October 1, 2007: Another surgery, the most complex of the bunch. A risky procedure where the surgeons will try to remove the tumors growing on the left kidney, while leaving the kidney as intact as possible. The biggest worry of today is that Austin will end up in renal failure, with a dialysis catheter inserted in his leg, just beginning something so huge and so horrible after all he’s already been through.
But eight hours later, we meet him in the PICU amidst good news. Four tumors removed, along with forty percent of his only remaining kidney. But it is working, still chugging along. He surprises us all yet again. This ought to be the last surgery, his fourth in a mere two-month span. We believe that almost all the cancer has been removed, and he’ll continue with chemotherapy for the next five months just to be safe. But this day matters, it’s a turning point; we move from the active cancer stage to the just-making-sure stage. This must be the most important day.
October 25, 2007: Wow, this was quite a day. Quite a day. For the past three weeks, we’ve been wondering and worrying about this one little lesion, this one tiny shadow that remained after the last surgery. It held a lot of power, that little blob. If it grew, like his other tumors, our oncologist wanted to go right in, yet another invasion of my poor boy’s body, and remove the entire kidney. Save the child, get rid of the cancer, kidney be damned. So we were looking ahead to dialysis, every other day hooked to some enormous machine for four hour stretches, for at least two years. And once he’d made it two years cancer-free, then and only then, would he be eligible for a transplant. Two critical years, two years that should be spent running and jumping and swinging and sliding would instead be spent sitting . . . sitting still in a hospital room.

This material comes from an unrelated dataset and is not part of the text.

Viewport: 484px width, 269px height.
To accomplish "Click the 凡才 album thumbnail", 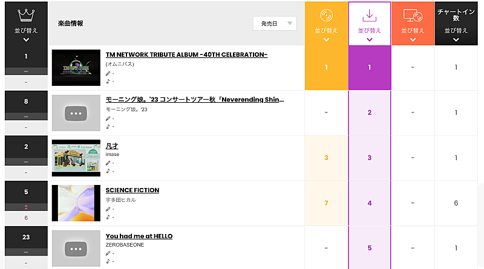I will 76,158.
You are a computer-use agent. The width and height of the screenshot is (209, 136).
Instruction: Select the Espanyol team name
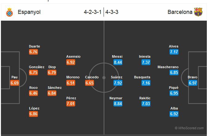click(x=29, y=12)
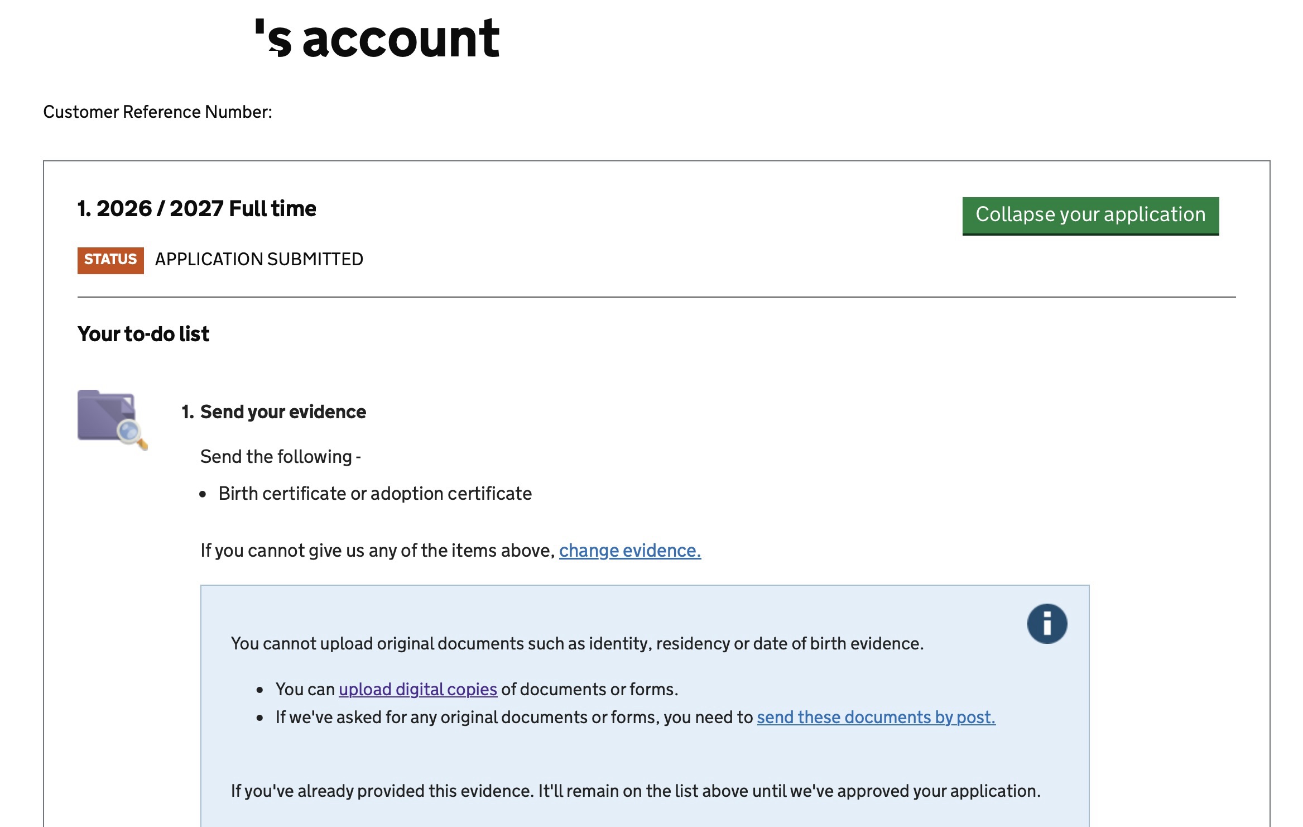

So he had a CT scan today to see what this small but oh-so-consequential lesion was up to. We hoped beyond hope that it would have stayed the same, no growth at all and, maybe, just maybe, that the chemo we still pump through Austin’s body would be working and the lesion would even be shrinking.
But instead it was gone. Not just the same, not even just shrinking, but gone. Gone. There is no cancer inside my baby’s body, nothing foreign or dangerous, nothing scary or deadly, nothing in there that’s not supposed to be.
Austin Gallagher had cancer. And now he is getting better. We are all getting better. This must be the most important day.
February 15, 2008: The last day of chemo. We are nearing the end. This eight-month journey is coming to a close, and normal life is peeking out at us from around the bend. This day is victorious. This day, which was marked in my datebook with stars and exclamation points, toward which we have been counting down, this day might be the most important of all.
August 31, 2008: And now, the months have passed. Summer is coming to a close, my big boy Breadan about to head off to school, already planning his Halloween costume. Austin is growing, hair covering his head, scars fading. The cloud of cancer lifts and the truth is revealed: It is this day. This day, when I woke up in my own bed in my own house, husband beside me, children healthy in their rooms. This day, when we play in the backyard, yet another rousing game of chase, and eat fresh tomatoes from our garden. This day, when we sit down to dinner together, a family intact. Today is, as yesterday was, as tomorrow will be, the best day, the most important day of our lives.